Page 19 of Tell Me Again

Two tables are occupied at eight thirty. Predictable, like nearly every Monday morning since I started working here. Old Joe McClellan and his wife, Tammy, sit together on one side of a booth, sharing Mel’s French toast special, and Angie’s at her booth near the front door, seated cross-legged with her back up against the wall as she reads a book and sips her third cup of coffee. She waves me over on my way back out of the kitchen.

“Coop, have you read this one?! Seriously! It’s—” She starts laughing, although she tries to muffle the sound into her book.

I just shake my head and top off her coffee. “Ang, I should probably be bringing you decaf, huh?”

“No, no, you don’t understand, see, there’s this guy, and he wakes up one morning and just BOOM! outta nowhere, he’s got all these crazy superpowers! Flying and super strength and...”

Behind me, the door opens, and I fucking swear I feel him enter the room. Like some sort of scene from a movie or some shit. Like he’s got some force pulling me toward him. Magnetism, maybe. Yeah, that’s it. He’s fucking magnetic, and I feel it and I just want to turn around and let myself be drawn in his direction.

Angie’s still going on and on about the book she’s reading or something, oblivious that I’m not even hearing her, but it’s like my body is suddenly on high alert. Fucking traitorous body that’s suddenly much too warm. We want nothing to do with him, remember? We... Oh god, I can smell his aftershave, even from here, and it’s sexy as hell. Shit.

I paste a fake smile on my face, because other people are around, and I nod at whatever Angie says, even though I didn’t hear it. “Yeah, sure, Ang.”

She lights up, her green eyes dancing. “Ah-ha! Finally! Mel! He’s finally going to do it!”

Shit. What did I just agree to? “Ang, what the f—”

Mel pops her head out from the kitchen and glances at me and then toward where I can still feel Josh standing just inside the diner. She scowls and tips her head—her way of telling me to get the fuck back to work.

Angie giggles, almost like she’s happy that Mel had to give me the silent scolding. Yeah, real cool, Ang, thanks. Then she grins at me again.

“You gonna help that poor guy, or just let him stand there, staring at the ground?” she says with another grin.

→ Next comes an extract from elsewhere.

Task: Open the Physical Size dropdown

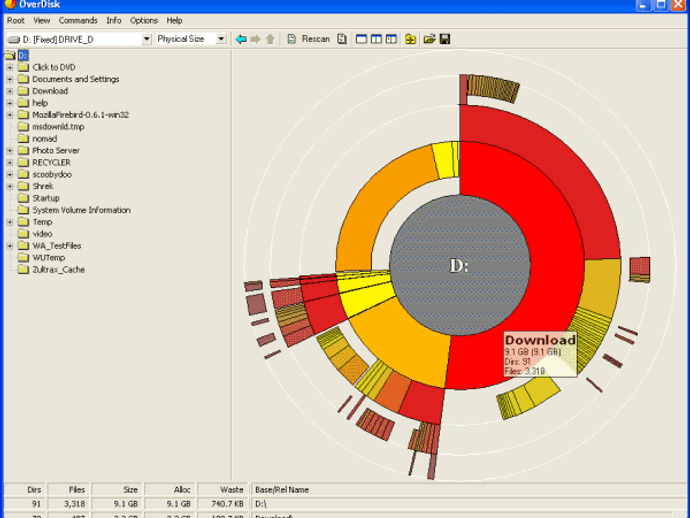Action: click(x=223, y=39)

Poor guy. Yeah. Poor fucking Josh.

Angie winks and then picks her coffee cup back up. “Thanks, Coop.”

“You’re welcome, Ang.”

I smile, because customer service is important here at Mel’s Diner. And I turn around stiffly, resisting that fucking magnetism or whatever the hell it is. My smile only lasts until he looks up at me with those gorgeous blue eyes of his that are just so full of some mix of regret and discomfort. Then I’m scowling again.

“What the fuck are you doing here?”

Okay, no, that’s not really what I say. Because customer service. I want to, though.

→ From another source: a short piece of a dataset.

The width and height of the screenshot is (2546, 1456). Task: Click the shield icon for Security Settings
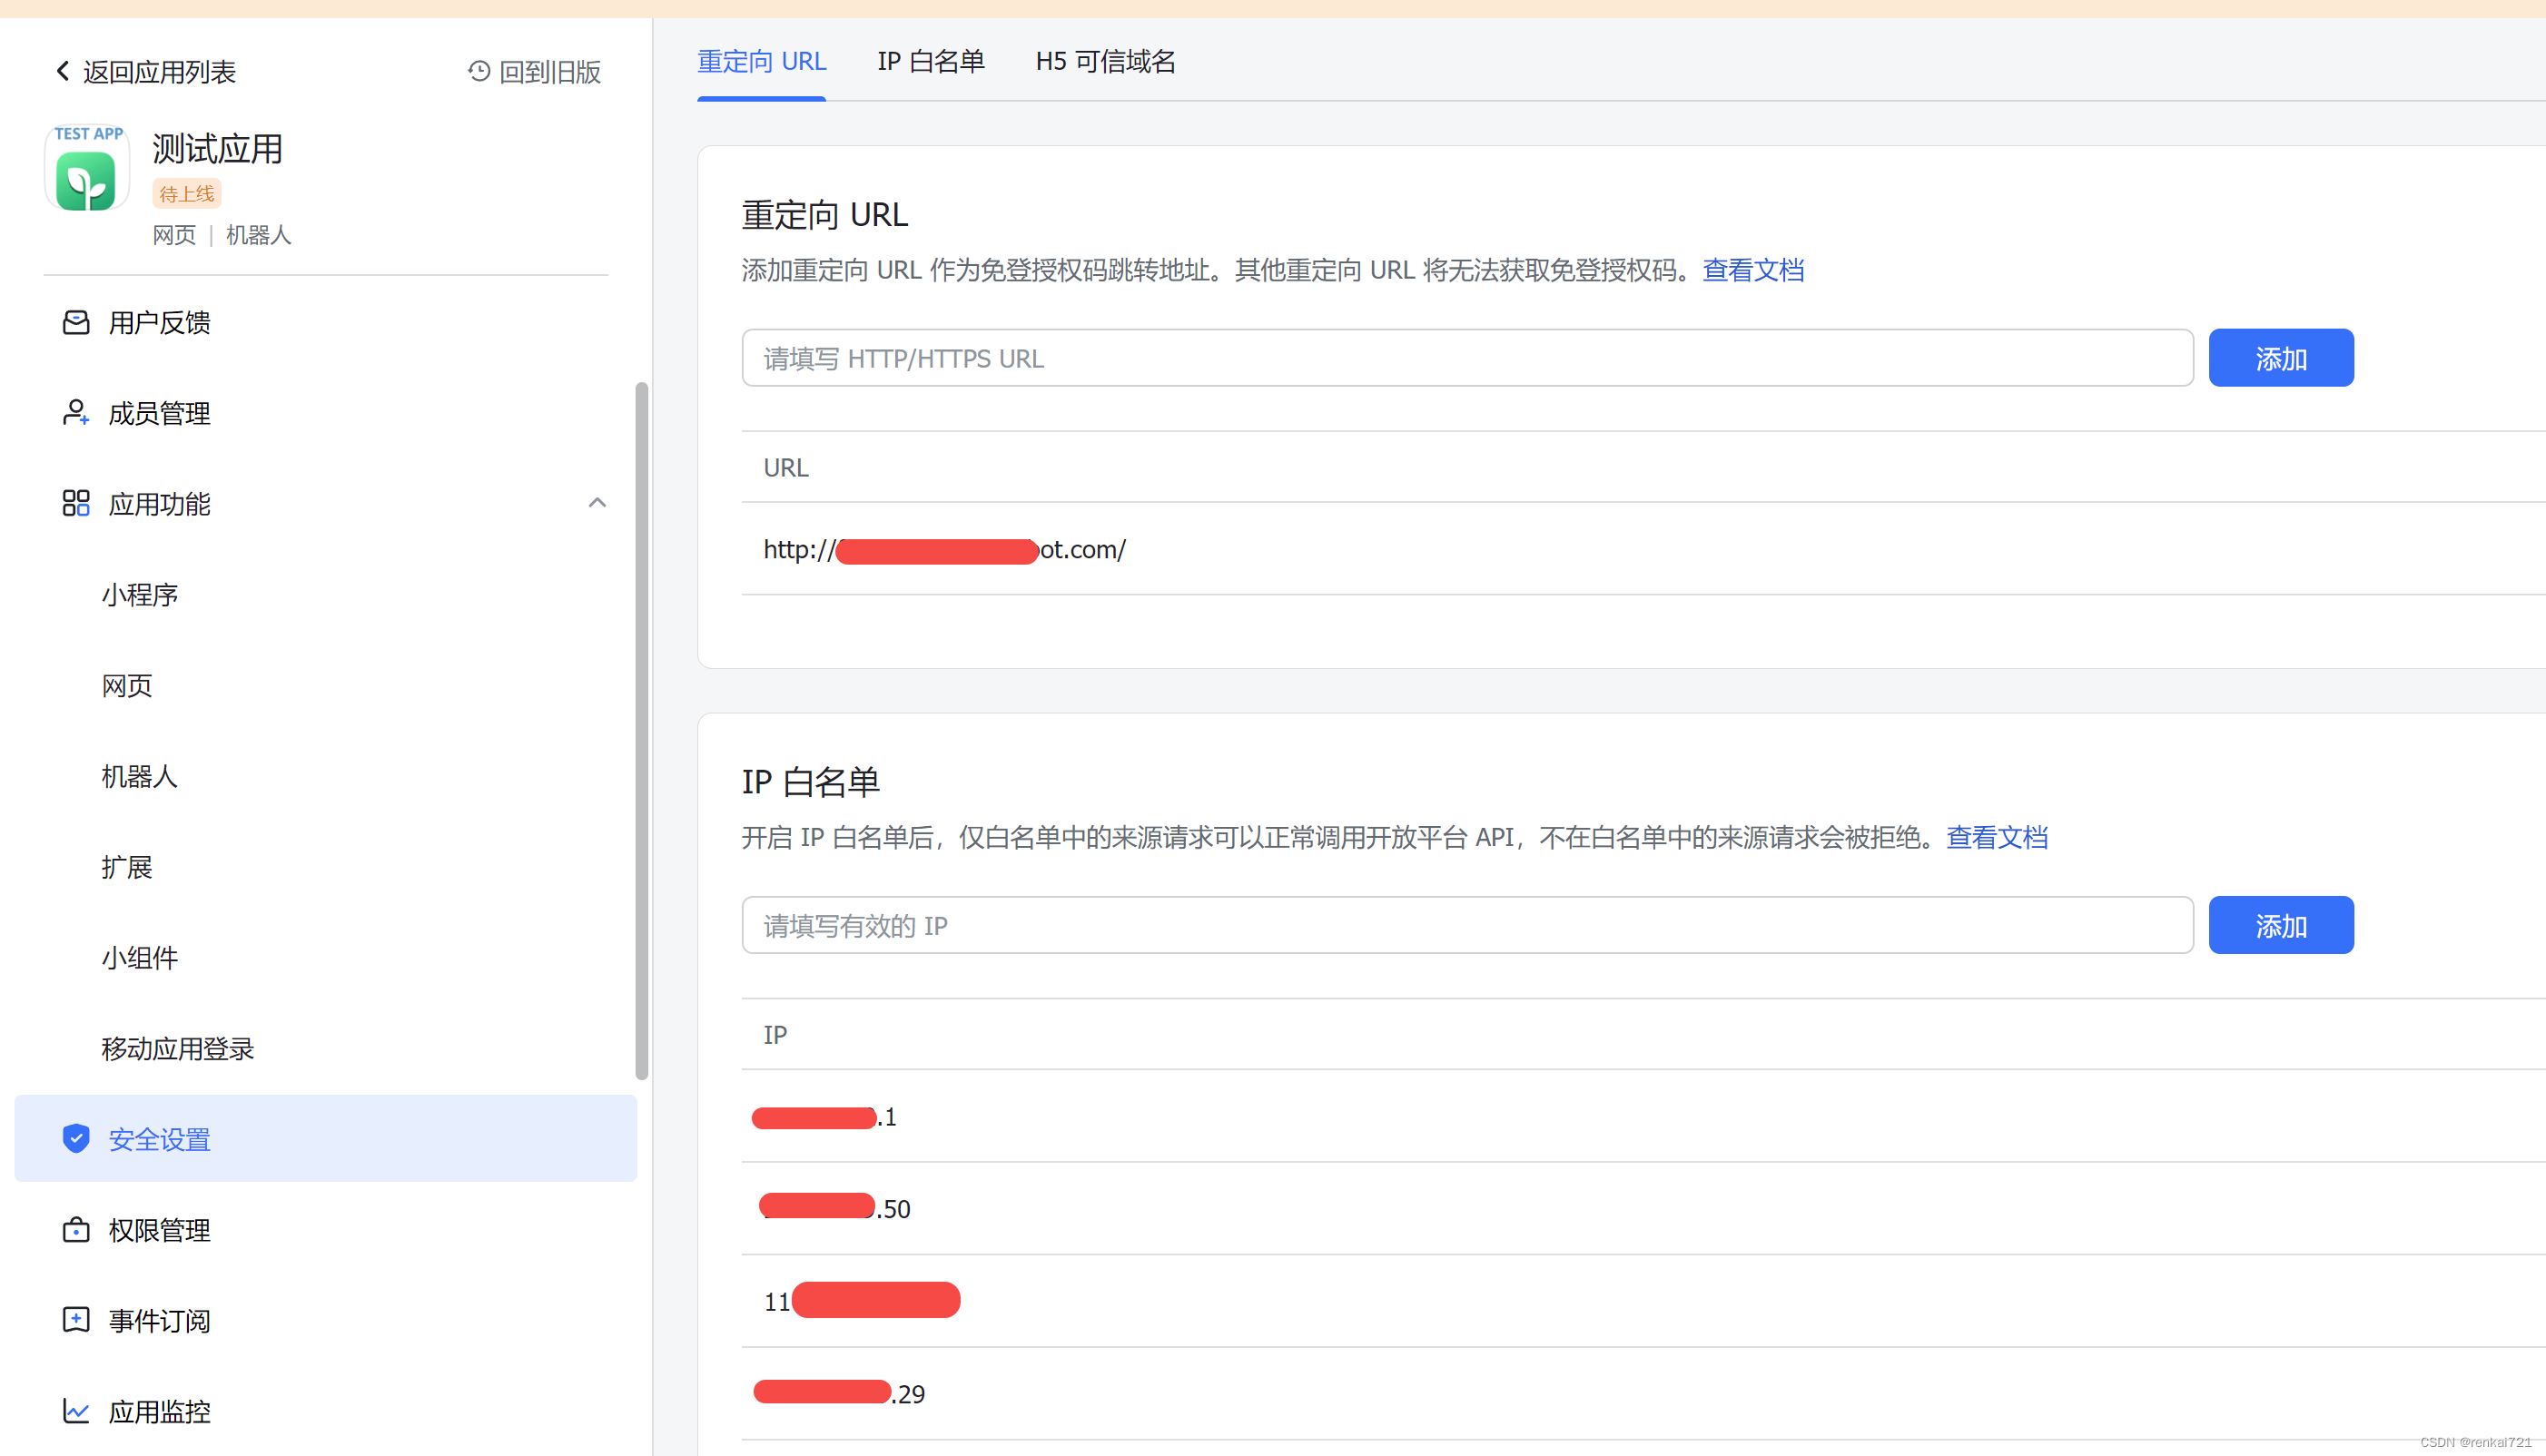click(76, 1138)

Instead, I take a step back, still resisting that pull. God, I’m warm all over, and those fucking gorgeous eyes are almost too much. I force myself to take a breath.

“Hey, uh, are you here to eat, or...?” Fucking stupid question, I know. But what the hell am I supposed to say? My brain already vetoed “What the fuck are you doing here?” And I’m sort of out of other options.

“Um, yeah, actually. Can I just sit . . . ?”

He motions toward the counter, his eyes pleading with me now, like his voice did the other day in the parking lot at Amy’s. Something inside me kinda breaks, and it hurts all over again.

I screw my eyes shut, but I can’t unsee the pain in his expression, just as I can’t unhear the grief in his voice from yesterday, when he’d been begging me to let him apologize. Fuck.

“Yeah, you can sit wherever you want. I’ll grab you a menu.”

I turn around and start back toward the kitchen. I’m still holding a pot of coffee in one hand, and if I keep lingering any longer, it’s gonna start to get cold. At least that’s the excuse I use to convince my feet to get moving. And the farther away from him I get, the more it hurts. That seems backwards to me, but whatever.

Just through the doors into the kitchen, I set the coffee pot back down on its warming plate and then lean against the wall for half a second, letting my eyes close again. My hands are shaking, and my heart’s racing, and I feel sick. And cold.

“Don’t fuckin’ tell me you’re gonna be sick again, Coop. I can’t deal with that shit today.”

I groan and open my eyes. Mel’s stopped what she’s doing—making a pie or something, I’m not entirely sure—and she’s watching me. I shake my head as I push myself away from the wall.

“I’m fine,” I say. But because I’m really not, I quickly add, “I mean, I’m not gonna be sick, Mel. I just... needed a minute.”

She’s curious, maybe? It’s hard to tell with her sometimes. But thankfully, she doesn’t ask. She just gives me a quick nod.